* ACTION ITEM *
The output should be exactly the lines from the one containing "Open the シークレットセール category link" through the last line of the records, and only those.

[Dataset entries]
== Segment start ==

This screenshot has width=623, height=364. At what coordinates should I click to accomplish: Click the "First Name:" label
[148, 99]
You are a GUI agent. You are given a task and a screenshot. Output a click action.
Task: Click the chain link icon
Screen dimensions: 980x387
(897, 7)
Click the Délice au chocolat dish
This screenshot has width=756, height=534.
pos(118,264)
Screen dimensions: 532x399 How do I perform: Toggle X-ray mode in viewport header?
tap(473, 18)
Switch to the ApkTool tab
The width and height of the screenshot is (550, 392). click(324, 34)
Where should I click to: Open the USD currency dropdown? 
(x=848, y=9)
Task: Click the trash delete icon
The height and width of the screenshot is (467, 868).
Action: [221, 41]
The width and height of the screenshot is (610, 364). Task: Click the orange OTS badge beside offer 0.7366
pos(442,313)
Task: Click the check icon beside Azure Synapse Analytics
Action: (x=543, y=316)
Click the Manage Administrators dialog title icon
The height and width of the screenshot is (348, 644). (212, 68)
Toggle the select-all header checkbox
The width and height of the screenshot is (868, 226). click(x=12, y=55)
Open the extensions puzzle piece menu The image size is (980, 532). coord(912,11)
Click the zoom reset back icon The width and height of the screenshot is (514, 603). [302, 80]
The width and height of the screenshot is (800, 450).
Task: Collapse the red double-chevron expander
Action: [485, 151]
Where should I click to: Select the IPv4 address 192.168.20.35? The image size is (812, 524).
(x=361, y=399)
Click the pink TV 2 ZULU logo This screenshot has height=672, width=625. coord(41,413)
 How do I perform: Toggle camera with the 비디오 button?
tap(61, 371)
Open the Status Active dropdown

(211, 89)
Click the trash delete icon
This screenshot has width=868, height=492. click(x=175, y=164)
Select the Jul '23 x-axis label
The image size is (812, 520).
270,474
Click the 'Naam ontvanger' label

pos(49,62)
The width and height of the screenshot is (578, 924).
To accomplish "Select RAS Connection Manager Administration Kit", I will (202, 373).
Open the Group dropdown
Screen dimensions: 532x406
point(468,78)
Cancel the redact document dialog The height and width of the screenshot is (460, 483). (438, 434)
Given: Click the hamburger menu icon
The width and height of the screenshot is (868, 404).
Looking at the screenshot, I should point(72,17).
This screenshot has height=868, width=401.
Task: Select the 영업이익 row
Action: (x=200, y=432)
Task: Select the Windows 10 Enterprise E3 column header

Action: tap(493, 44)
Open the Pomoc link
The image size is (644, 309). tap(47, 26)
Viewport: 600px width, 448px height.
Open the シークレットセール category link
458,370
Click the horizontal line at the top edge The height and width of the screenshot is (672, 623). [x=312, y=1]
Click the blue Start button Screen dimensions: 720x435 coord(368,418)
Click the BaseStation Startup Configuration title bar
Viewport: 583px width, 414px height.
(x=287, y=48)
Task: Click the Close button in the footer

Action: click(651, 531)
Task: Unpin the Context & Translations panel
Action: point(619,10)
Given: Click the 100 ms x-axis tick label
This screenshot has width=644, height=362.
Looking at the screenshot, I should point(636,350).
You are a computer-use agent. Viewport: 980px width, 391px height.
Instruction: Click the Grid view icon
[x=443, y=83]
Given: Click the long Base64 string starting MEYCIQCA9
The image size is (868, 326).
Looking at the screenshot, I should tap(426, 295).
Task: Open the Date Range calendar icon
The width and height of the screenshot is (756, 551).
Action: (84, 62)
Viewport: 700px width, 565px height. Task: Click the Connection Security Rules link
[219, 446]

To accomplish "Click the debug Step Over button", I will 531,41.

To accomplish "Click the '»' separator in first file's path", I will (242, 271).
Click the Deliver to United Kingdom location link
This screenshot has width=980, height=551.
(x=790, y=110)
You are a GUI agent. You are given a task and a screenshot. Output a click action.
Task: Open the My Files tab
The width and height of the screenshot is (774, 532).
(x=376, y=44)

== Segment end ==

* REPLY TO THE TASK *
Open the シークレットセール category link
458,370
Click the horizontal line at the top edge The height and width of the screenshot is (672, 623). [x=312, y=1]
Click the blue Start button Screen dimensions: 720x435 coord(368,418)
Click the BaseStation Startup Configuration title bar
Viewport: 583px width, 414px height.
(x=287, y=48)
Task: Click the Close button in the footer

Action: click(651, 531)
Task: Unpin the Context & Translations panel
Action: point(619,10)
Given: Click the 100 ms x-axis tick label
This screenshot has width=644, height=362.
Looking at the screenshot, I should point(636,350).
You are a computer-use agent. Viewport: 980px width, 391px height.
Instruction: Click the Grid view icon
[x=443, y=83]
Given: Click the long Base64 string starting MEYCIQCA9
The image size is (868, 326).
Looking at the screenshot, I should tap(426, 295).
Task: Open the Date Range calendar icon
The width and height of the screenshot is (756, 551).
Action: (84, 62)
Viewport: 700px width, 565px height. Task: Click the Connection Security Rules link
[219, 446]

To accomplish "Click the debug Step Over button", I will 531,41.

To accomplish "Click the '»' separator in first file's path", I will (242, 271).
Click the Deliver to United Kingdom location link
This screenshot has width=980, height=551.
(x=790, y=110)
You are a GUI agent. You are given a task and a screenshot. Output a click action.
Task: Open the My Files tab
The width and height of the screenshot is (774, 532).
(x=376, y=44)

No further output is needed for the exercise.